[Dataset excerpts]
##############################

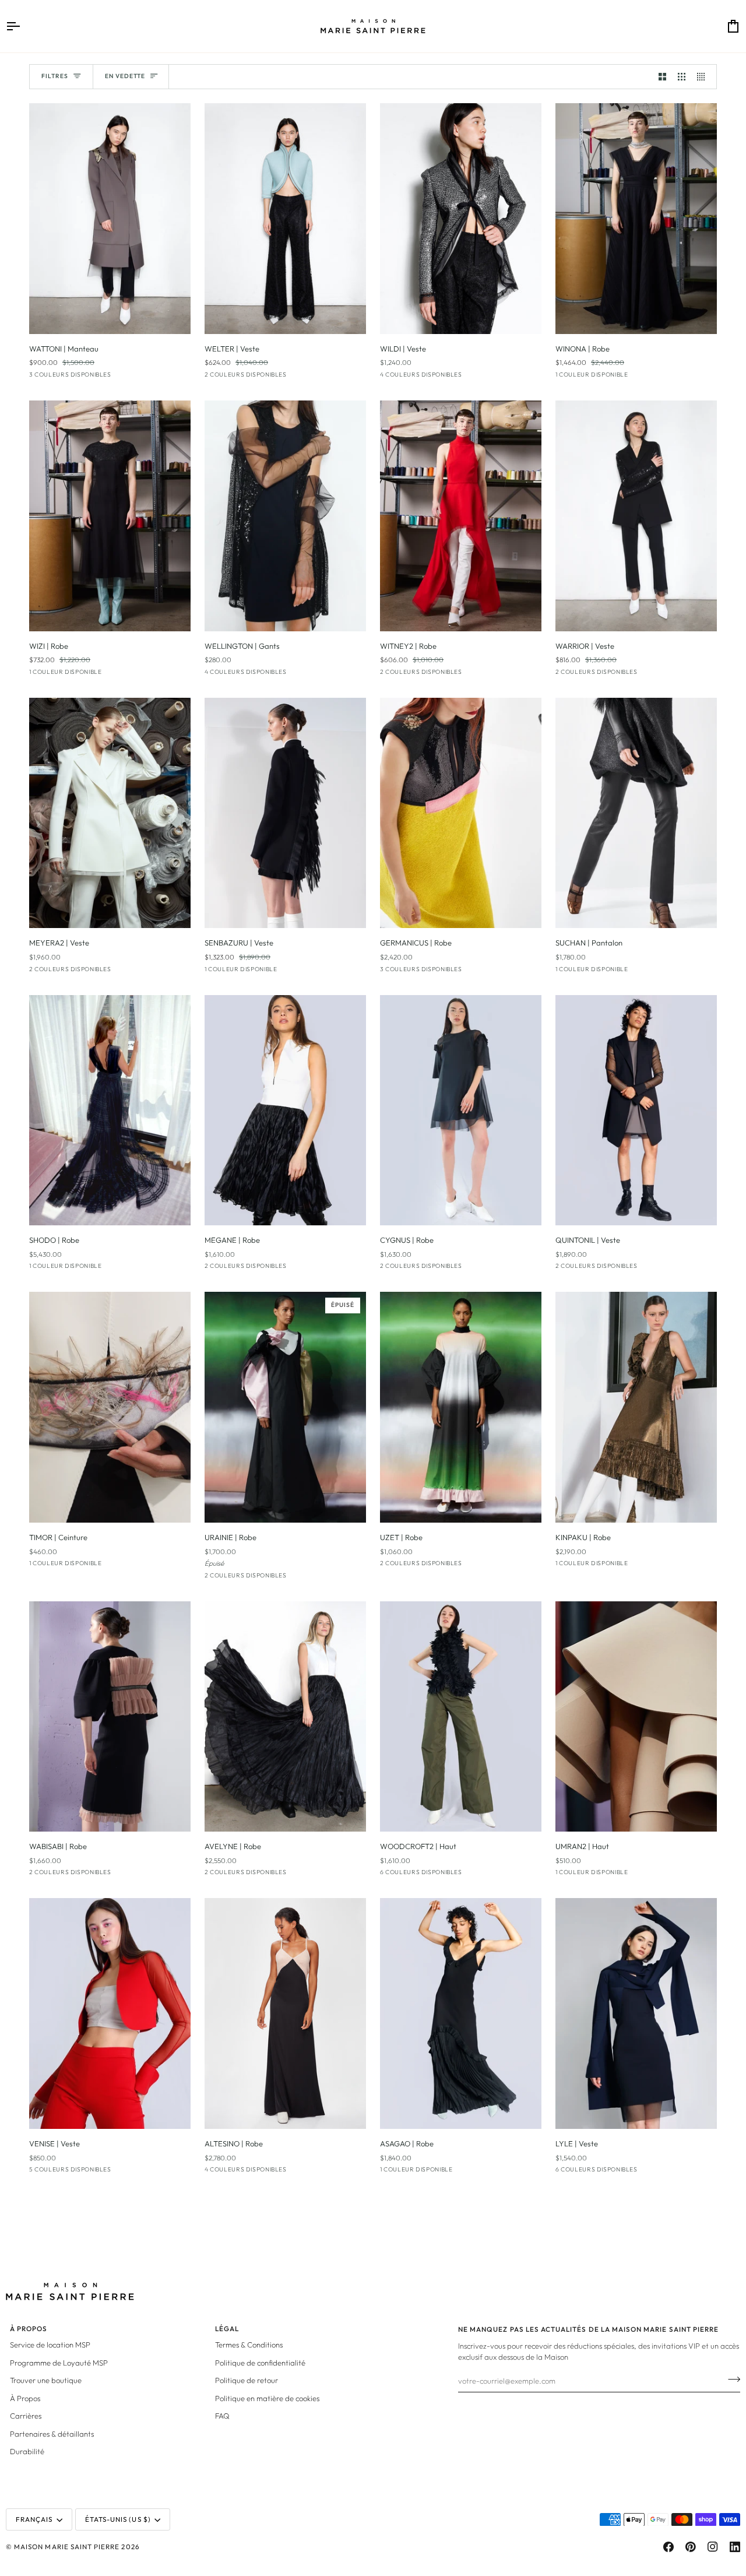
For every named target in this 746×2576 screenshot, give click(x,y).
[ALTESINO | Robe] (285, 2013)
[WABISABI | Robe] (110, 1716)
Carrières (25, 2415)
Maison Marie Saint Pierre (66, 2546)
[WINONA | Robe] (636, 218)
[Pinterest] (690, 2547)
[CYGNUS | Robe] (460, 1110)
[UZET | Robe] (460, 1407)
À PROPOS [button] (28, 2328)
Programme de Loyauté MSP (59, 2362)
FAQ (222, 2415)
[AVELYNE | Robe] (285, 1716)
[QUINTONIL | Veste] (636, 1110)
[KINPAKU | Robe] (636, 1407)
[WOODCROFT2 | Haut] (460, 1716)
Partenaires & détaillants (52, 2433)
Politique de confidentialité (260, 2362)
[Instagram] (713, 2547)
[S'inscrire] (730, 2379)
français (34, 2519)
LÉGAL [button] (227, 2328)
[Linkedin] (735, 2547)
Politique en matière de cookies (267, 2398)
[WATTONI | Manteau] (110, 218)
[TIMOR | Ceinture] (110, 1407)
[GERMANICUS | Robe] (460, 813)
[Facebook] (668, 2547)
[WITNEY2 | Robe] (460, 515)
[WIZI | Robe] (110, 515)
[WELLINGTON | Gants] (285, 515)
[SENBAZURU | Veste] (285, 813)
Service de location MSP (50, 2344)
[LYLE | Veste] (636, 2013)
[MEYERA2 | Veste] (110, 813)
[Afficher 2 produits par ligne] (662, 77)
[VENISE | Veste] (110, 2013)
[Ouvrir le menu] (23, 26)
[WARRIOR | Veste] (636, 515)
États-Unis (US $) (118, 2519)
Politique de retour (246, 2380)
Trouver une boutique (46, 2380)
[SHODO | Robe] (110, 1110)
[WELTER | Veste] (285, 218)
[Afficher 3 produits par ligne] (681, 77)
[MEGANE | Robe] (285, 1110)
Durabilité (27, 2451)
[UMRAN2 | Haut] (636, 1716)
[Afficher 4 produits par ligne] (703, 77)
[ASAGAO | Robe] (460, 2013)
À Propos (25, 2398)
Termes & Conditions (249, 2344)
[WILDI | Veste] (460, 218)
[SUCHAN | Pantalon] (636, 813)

##############################

## Task prompt
From the entries above, extract only the lines running from the one containing "[ALTESINO | Robe] (285, 2013)" through the one containing "À PROPOS [button] (28, 2328)", inclusive.

## Result of this exercise
[ALTESINO | Robe] (285, 2013)
[WABISABI | Robe] (110, 1716)
Carrières (25, 2415)
Maison Marie Saint Pierre (66, 2546)
[WINONA | Robe] (636, 218)
[Pinterest] (690, 2547)
[CYGNUS | Robe] (460, 1110)
[UZET | Robe] (460, 1407)
À PROPOS [button] (28, 2328)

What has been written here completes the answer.